Most “LLM cost optimization” advice focuses on quantization or fancy research techniques. Real wins come from boring, standard engineering patterns applied to probabilistic systems.
The Problem
Everyone tracks token spend. Almost nobody tracks the cost of a failed chain. If your agent tries three times to parse a JSON object and fails, you just bought three expensive failures plus the engineering hours to fix them. That is the hidden tax of poor reliability.
Focus on reliability first.
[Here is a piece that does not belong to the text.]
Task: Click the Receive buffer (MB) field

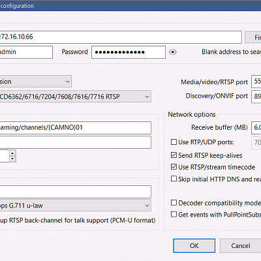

Optimizing for token price before the system is stable targets the wrong metric.
What should you measure before optimizing AI inference costs?
Measure what the business actually pays for: the cost per successful outcome.
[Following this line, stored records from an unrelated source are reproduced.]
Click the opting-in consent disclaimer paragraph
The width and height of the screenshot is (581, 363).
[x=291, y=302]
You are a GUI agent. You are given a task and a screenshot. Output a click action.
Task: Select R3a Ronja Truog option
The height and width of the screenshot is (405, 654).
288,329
- Cost per successful request: The real price tag includes retries, fallbacks, and every wasted token spent on a hallucination.
- P95 latency: A cheap model is expensive if it drives users away with 10-second load times.
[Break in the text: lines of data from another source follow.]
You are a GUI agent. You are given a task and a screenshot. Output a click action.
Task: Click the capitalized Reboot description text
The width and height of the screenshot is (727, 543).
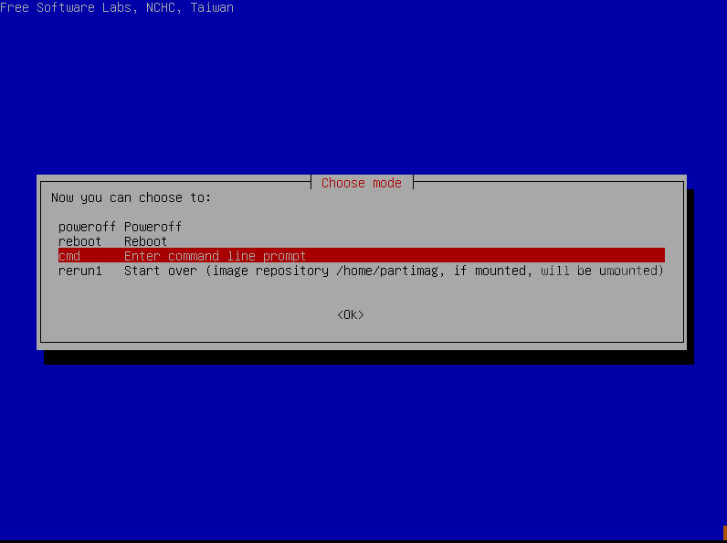145,241
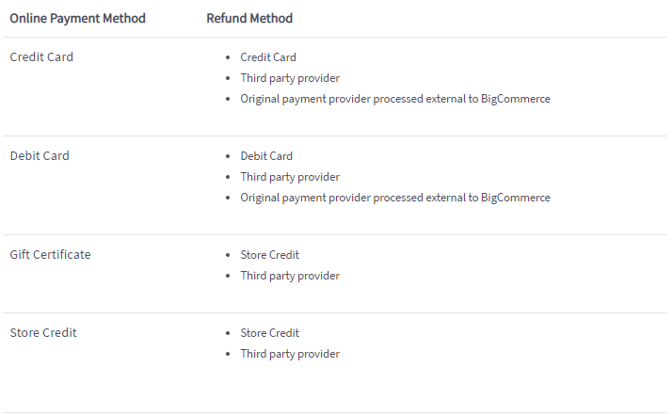The image size is (672, 415).
Task: Click the bullet beside Credit Card refund option
Action: coord(229,58)
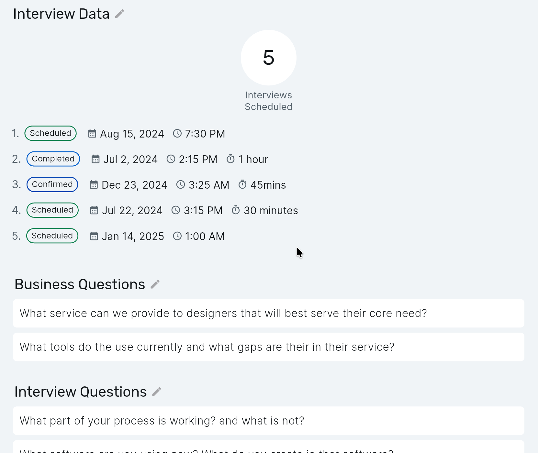Click stopwatch icon next to 30 minutes

pyautogui.click(x=236, y=210)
- Throughput ceilings: Rate limits and queue depth kill production faster than pricing models do.
A Series B fintech handling ~50k support tickets/month in Q3 routed every request through GPT-4o. This ran up a $6,000/month bill. We found that 40% of queries were simple "reset password" or "status check" requests. We cached the static responses. We routed intent classification to a smaller model (Claude 3 Haiku). The bill dropped to $1,800/month overnight. No model training required. Just better plumbing.
Which inference optimization levers actually matter?
Here’s a safe order of operations that protects production stability:
- Lever: Caching and deduplication | Typical impact: High | Risk: Low
- Lever: Model routing to smaller models | Typical impact: High | Risk: Medium
- Lever: Batching and streaming | Typical impact: Medium | Risk: Low
- Lever: Quantization | Typical impact: Medium | Risk: Medium
- Lever: Self-hosting | Typical impact: Medium to high | Risk: High
The first lever: aggressive caching
If a prompt enters the system that you’ve seen before, the response belongs in Redis. Embeddings, legal disclaimers, and standard greetings have no business hitting an LLM provider’s API twice. Normalize your prompts so repeats hit the same cache key.
Why are you using a 400B model for JSON?
You don't need a PhD-level model to summarize a two-sentence email. Classify the request difficulty first. Send easy tasks to a smaller, faster model. Reserve the heavy reasoning models for complex queries.
A 7B parameter model handles JSON formatting just fine. Save the 400B model for creative reasoning.
Batching creates free throughput
Batching fills idle GPU gaps while streaming hides the wait time. Together, they keep hardware saturated and responses fast. For example, aggregating user requests into 50ms windows allows the GPU to process matrix multiplications in parallel. This doubles throughput without touching the model weights.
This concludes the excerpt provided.